= Gaëlle Choisne =

French visual artist, sculptor and photographer

Gaëlle Choisne, born in Cherbourg in 1985, is a French visual artist, sculptor and photographer.

==Biography==
Gaëlle Choisne obtained her National Degree of Plastic Expression from the École nationale supérieure des beaux-arts de Lyon. In January 2017, she joined the Rijksakademie van beeldende kunsten in Amsterdam, after completing a year's residency at the Cité internationale des arts in Paris. She lives and works in Paris.

==Artistic career==
Gaëlle Choisne develops installations combining sculpture and photography. Her favorite themes involve displacement, architecture, matter, organic matter and waste. The human body, although suggested by her creations, is often absent from her work.
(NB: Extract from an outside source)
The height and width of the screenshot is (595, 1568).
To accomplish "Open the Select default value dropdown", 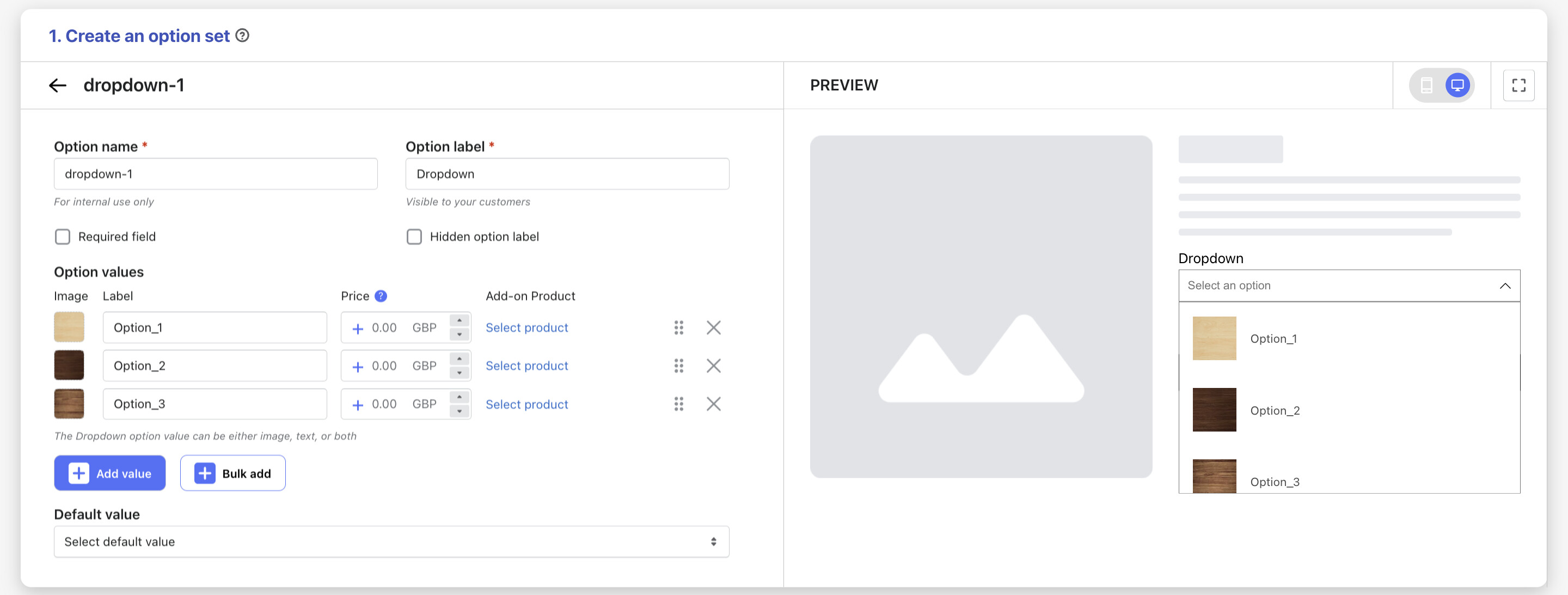I will coord(391,542).
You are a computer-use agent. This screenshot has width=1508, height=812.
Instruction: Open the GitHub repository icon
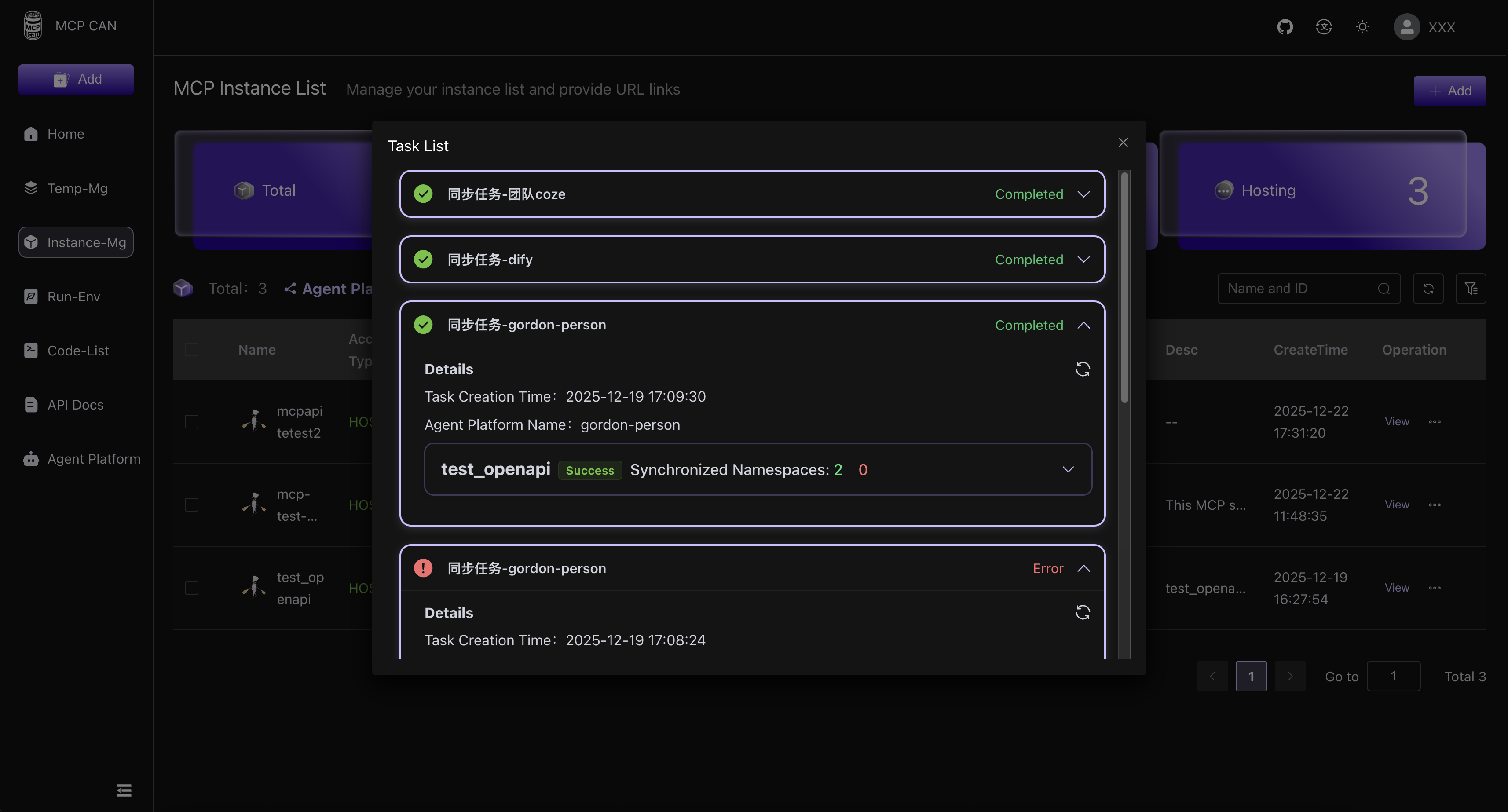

Nevertheless, the artist compels the viewer to grapple with the artistic obstacle or trap.

Her career has been punctuated by collaborations with contemporary art institutions such as the Museum of Fine Arts of Lyon, the MAMO - Centre d'art de la Cité radieuse in Marseille and the Musée Fabre and Musée Henri Prades in Montpellier.

In September 2018, Gaëlle Choisne presents her first solo exhibition Temple of Love at Bétonsalon - Centre d'art et de recherche. In 2019, she is artist-in-residence at Atelier Van Lieshout in Rotterdam. In the autumn of the same year, she takes part in the Curitiba Biennial in Brazil, as well as the Lyon Biennial. The artist takes part in numerous residencies in France and abroad, including Art3 in Valence and Villa Croce in Genoa.
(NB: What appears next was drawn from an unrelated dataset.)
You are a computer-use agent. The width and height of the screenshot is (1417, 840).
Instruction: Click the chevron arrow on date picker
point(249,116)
In 2020, in the film Accumulation primitive, Gaëlle Choisne meets several women, including artist and producer Christelle Oyiri. These stories are complemented by archival videos, poetic references to Haiti and philosophical reflections centered on the enslavement of women. The artist's aim is to highlight emancipating connections between personal stories and the broader contemporary history.

Her sculptural installations are shown in solo and group exhibitions in France and abroad, such as at the Centrale Gallery Powerhouse in Montreal in 2015, at the Beirut Art Center for the 13th Sharjah Biennial in 2017, at the CAFA Art Museum in Beijing in 2017, or at Hunter East Harlem and the Musée d'Art Moderne de la Ville de Paris in 2018.

As part of the Reiffers Art Initiatives 2023 mentoring program, the artist mentor Lorna Simpson chose to support Gaëlle Choisne. This culminated in an exhibition during Paris+ by Art Basel.

The artist was represented in France by Galerie Untilthen. In 2024, she is represented by the gallery Air de Paris.

==Recognition==
Gaëlle Choisne is the winner of the AWARE 2021 Prize in the “Emerging Artist” category, organized by the Archives of Women Artists, Research and Exhibitions. She is also the winner of the Marcel Duchamp Prize in 2024.

==Engagement==
Gaëlle Choisne is involved with various private and public institutions, for which she carries out alternative projects. She also organizes creative workshops with schoolchildren and residents of Port-au-Prince, Haiti. She initiates projects focusing on the use of recycled materials, and the development of committed urban planning methods.